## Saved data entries
* * * * * * * * *

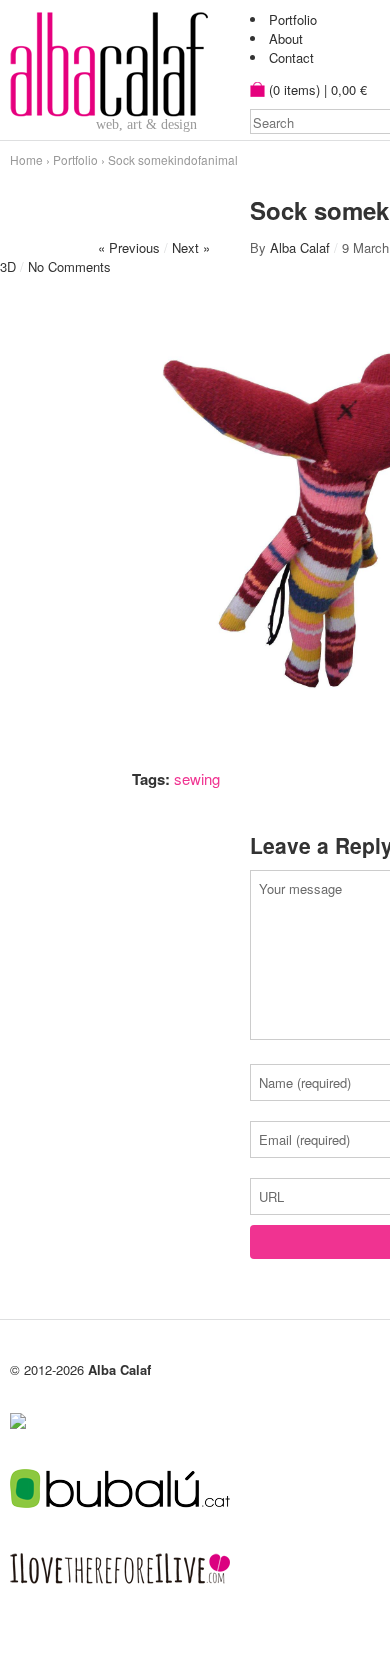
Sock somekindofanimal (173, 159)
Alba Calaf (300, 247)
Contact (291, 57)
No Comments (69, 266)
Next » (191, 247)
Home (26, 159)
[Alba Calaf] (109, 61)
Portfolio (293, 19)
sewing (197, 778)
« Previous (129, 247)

* * * * * * * * *

## Prompt
Once the pictures are dropped, repeat the data above exactly.

## Exercise result
Sock somekindofanimal (173, 159)
Alba Calaf (300, 247)
Contact (291, 57)
No Comments (69, 266)
Next » (191, 247)
Home (26, 159)
[Alba Calaf] (109, 61)
Portfolio (293, 19)
sewing (197, 778)
« Previous (129, 247)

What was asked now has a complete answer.